倭人の言葉が残されていた。古事記の神々の多くは、秘文とされた文書を基にしていた。一音一義の倭人語を解き明かしたいと思う。

邪馬壹国のその後

2024-10-01 15:22:08 | 邪馬壹国

 邪馬壹(壱)と邪馬臺(台)と邪馬台について思っていることを書きたいと思う。
 邪馬壹(壱)と記載されているのは魏志倭人伝のみ。魏誌より先に書かれた「後漢書」を始め、魏志以後の歴史書は邪馬臺(台)と記載されている。
 中国語の時代ごとの発音を比べてみよう。
壹(壱):上古音 ・iet(ィェッ)
     中古音 iĕt(イェッ)
     現代音 i(イ)
臺(台):上古音 də(ダー)
     中古音 dɒi(ドイ)
     現代音 tái(タイ)


 上古音は周代・漢代、中古音は南北朝(439~589)後期から隋・唐・五代・宋初だという。よって、卑弥呼の時代は上古音になる。
 邪馬臺(台)はヤマダーと発音していたことになる。
 時代によって読み方を変えていたとしたら、ヤマドイ、ヤマタイと読んでいたことになる。

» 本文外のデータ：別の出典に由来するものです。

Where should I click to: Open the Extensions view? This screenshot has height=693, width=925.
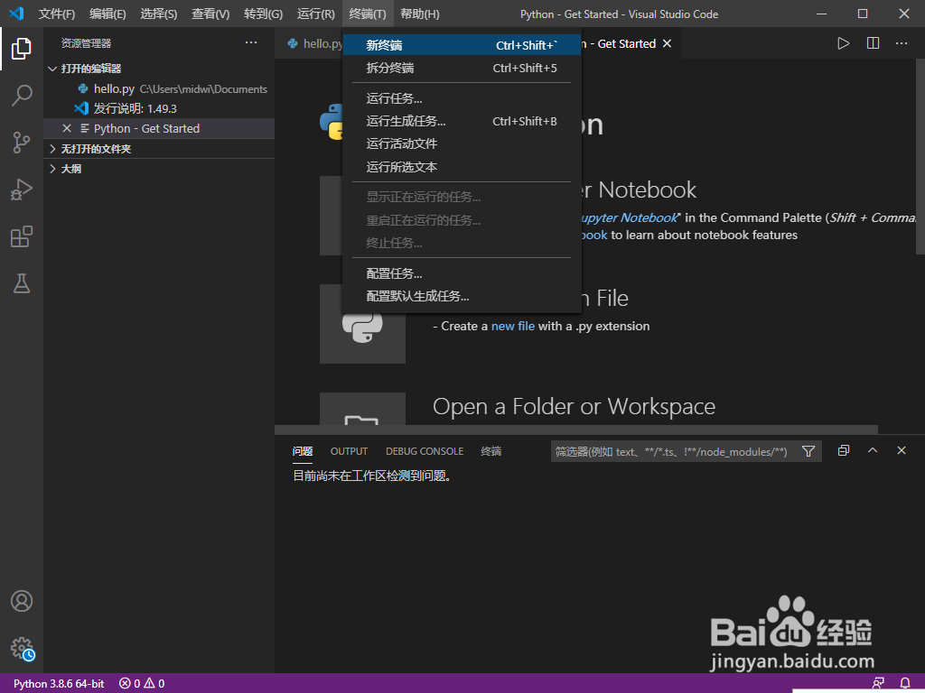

今、邪馬台国と書いてヤマタイコクと読むのは現代音で読んでることになる。
 外国である中国が、ヤマダとかヤマドイとかヤマタイと読むのは構わない。発音の構造も違い自国では発音しやすいように発音するのが普通だろう。翻訳ソフトで今の発音を聞くと、「シーマータイコー」と発音しているようだ。
 日本の研究者がヤマタイと読んだのはおそらく壹(壱)の現代音がイなので、魏志倭人伝の邪馬壹(壱)はヤマイとしか読めなかったのではないだろうか。それでは、全くヤマトにつながらない。そこで、壹(壱)の字は間違えて書いたものだとして、他の文献では臺(台)が使われているので邪馬臺(台)をヤマタイと読めば、まだヤマトにつながる発音になると考えたのではないだろうか。さらに壹(壱)と臺(台)の違いを指摘されないように台の字を使って邪馬台国としてヤマタイコクと読むようにしたのではないか。
 私はヤマタイコクと読むのは構わないと思う。時代によってはやりの読み方があるから。壹(壱)與を台与と変えるのも同一性により良いと思う。ところが台与の読み方をトヨまたは壱与としてイヨと読むのは同一性、統一性に欠けて、変だと思う。邪馬台国をヤマタイコクと読むなら台与はタイヨと読むべきだ。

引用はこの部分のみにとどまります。